/papr

Project Atomic's very own GitHub CI service.

Primary LanguagePythonMIT LicenseMIT

redhat-ci

redhat-ci is a simple framework currently in use for CI testing some Project Atomic repositories. It is similar in workflow to Travis CI, but has an emphasis on enabling test environments useful for the Project Atomic effort.

Interacting with redhat-ci

There are two independent (but interacting) systems. First, redhat-ci currently uses the Jenkins PR builder plugin. If you want the bot to rerun the per-pull request tests, type bot, retest this please.

The second major (optional, but recommended) system is our instance of the upstream Homu project. Your primary commands will be:

  • @rh-atomic-bot r+ <commit sha>: Start a merge, which will rebase the PR on git master, and will rerun the tests
  • @rh-atomic-bot retry: Use this if a merge fails, and you want to retest it.

More details about redhat-ci

Configured projects have a .redhat-ci.yml file located in their repositories, detailing how to provision the environment and which tests should be run. A sample YAML file with allowed keys can be found here.

Projects currently monitored are:

If you would like to have a repository added, please open a pull request to update the list above.

Parameters

The script takes no arguments, but expects the following environment vars to be set:

  • github_repo -- GitHub repo in <owner>/<repo> format.
  • github_branch -- Branch to test (incompatible with gihub_pull_id).
  • github_pull_id -- Pull request ID to test (incompatible with github_branch).

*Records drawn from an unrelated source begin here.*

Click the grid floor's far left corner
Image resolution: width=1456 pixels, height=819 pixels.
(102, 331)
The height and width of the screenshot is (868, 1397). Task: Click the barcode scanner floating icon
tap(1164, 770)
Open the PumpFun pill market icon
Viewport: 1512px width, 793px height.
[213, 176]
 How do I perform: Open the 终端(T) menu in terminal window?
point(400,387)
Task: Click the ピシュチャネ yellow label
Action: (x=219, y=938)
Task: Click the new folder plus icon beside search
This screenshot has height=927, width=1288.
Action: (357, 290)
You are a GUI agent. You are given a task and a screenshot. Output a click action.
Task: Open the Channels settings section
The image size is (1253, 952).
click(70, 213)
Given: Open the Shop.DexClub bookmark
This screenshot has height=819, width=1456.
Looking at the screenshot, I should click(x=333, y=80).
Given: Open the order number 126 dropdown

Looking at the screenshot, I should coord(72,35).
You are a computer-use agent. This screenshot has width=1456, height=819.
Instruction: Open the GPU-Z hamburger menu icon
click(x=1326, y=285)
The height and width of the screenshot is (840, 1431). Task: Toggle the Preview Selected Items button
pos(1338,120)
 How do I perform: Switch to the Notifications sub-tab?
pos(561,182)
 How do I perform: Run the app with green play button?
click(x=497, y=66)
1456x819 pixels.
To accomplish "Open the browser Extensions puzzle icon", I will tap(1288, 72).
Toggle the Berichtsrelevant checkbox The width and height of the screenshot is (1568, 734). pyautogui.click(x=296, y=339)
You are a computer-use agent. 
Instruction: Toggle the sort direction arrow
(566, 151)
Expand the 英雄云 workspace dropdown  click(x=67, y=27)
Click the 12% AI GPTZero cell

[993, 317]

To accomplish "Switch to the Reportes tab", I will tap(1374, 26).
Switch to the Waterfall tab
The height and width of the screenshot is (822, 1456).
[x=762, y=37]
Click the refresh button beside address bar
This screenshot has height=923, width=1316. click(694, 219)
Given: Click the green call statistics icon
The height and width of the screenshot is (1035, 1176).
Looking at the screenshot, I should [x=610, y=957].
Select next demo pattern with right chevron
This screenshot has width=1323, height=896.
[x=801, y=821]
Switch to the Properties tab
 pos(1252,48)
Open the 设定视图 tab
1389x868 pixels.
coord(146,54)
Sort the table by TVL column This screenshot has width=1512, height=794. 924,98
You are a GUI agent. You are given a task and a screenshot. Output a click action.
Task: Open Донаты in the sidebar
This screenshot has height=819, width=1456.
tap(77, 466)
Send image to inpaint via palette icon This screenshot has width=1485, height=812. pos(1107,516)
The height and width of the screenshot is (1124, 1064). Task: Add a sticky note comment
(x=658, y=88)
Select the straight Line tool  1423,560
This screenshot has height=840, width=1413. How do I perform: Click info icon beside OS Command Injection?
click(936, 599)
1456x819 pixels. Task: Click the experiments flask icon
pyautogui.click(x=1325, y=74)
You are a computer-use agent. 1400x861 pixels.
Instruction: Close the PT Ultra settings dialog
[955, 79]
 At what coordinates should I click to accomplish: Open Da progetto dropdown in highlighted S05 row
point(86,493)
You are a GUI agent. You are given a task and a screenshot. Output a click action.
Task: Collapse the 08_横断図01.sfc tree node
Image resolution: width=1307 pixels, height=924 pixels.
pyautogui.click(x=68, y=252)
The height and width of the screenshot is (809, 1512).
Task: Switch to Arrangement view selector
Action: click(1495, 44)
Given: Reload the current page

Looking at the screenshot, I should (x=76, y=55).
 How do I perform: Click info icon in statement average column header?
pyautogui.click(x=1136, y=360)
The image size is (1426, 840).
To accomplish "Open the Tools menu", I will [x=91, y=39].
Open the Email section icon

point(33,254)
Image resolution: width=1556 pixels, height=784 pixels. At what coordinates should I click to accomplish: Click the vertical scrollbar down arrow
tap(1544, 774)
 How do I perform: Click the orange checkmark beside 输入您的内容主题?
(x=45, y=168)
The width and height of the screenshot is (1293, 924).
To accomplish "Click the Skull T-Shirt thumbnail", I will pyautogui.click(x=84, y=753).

The following optional environment vars may be set:

  • github_commit -- SHA of commit to expect; this allows for handling of race conditions.
  • github_token -- If specified, update the commit status using GitHub's API, accessed with this repo-scoped token.
  • github_contexts -- A pipe-separated list of contexts. If specified, only the testsuites which set these contexts will be run.
  • os_keyname -- OpenStack keypair to use for provisioning, if you want to support virtualized tests.
  • os_privkey -- Private key corresponding to the OpenStack keyname, if you want to support virtualized tests.
  • os_network -- OpenStack network to use for provisioning, if you want to support virtualized tests.
  • os_floating_ip_pool -- If specified, assign a floating IP to the provisioned node from this pool and use the IP to communicate with it. This is required if not running on the same OpenStack network as the node.
  • s3_prefix -- If specified, artifacts will be uploaded to this S3 path, in <bucket>[/<prefix>] form.

If you want to support virtualized tests, it also implicitly expects the usual OpenStack variables needed for authentication. These can normally be sourced from an RC file downloadable from the OpenStack interface:

  • OS_AUTH_URL
  • OS_TENANT_ID
  • OS_USERNAME
  • OS_PASSWORD

Finally, AWS credentials may additionally be specified if uploading artifacts to S3:

  • AWS_ACCESS_KEY_ID
  • AWS_SECRET_ACCESS_KEY

Running

The main script integrates nicely in Jenkins, though it can be run locally, which is useful for testing. The easiest way to get started is to run inside a Python virtualenv with python-novaclient, PyYAML, jinja2, and awscli installed (the latter only being required if artifact uploading is wanted). Docker is also expected to be up and running for containerized tests.

The script checks out the repo in checkouts/$repo and will re-use it if available rather than cloning each time. No builds are done on the host; the repo is transferred to the test environment during provisioning.

A state directory is created, in which all temporary files that need to be stored during a run are kept.

Exit code

We return non-zero only if there is an infrastructure error. In other words, no matter whether the PR/branch passes or fails the tests, we should always expect a clean exit. PR failures can be reported through the commit status API, or by looking at the state/rc file.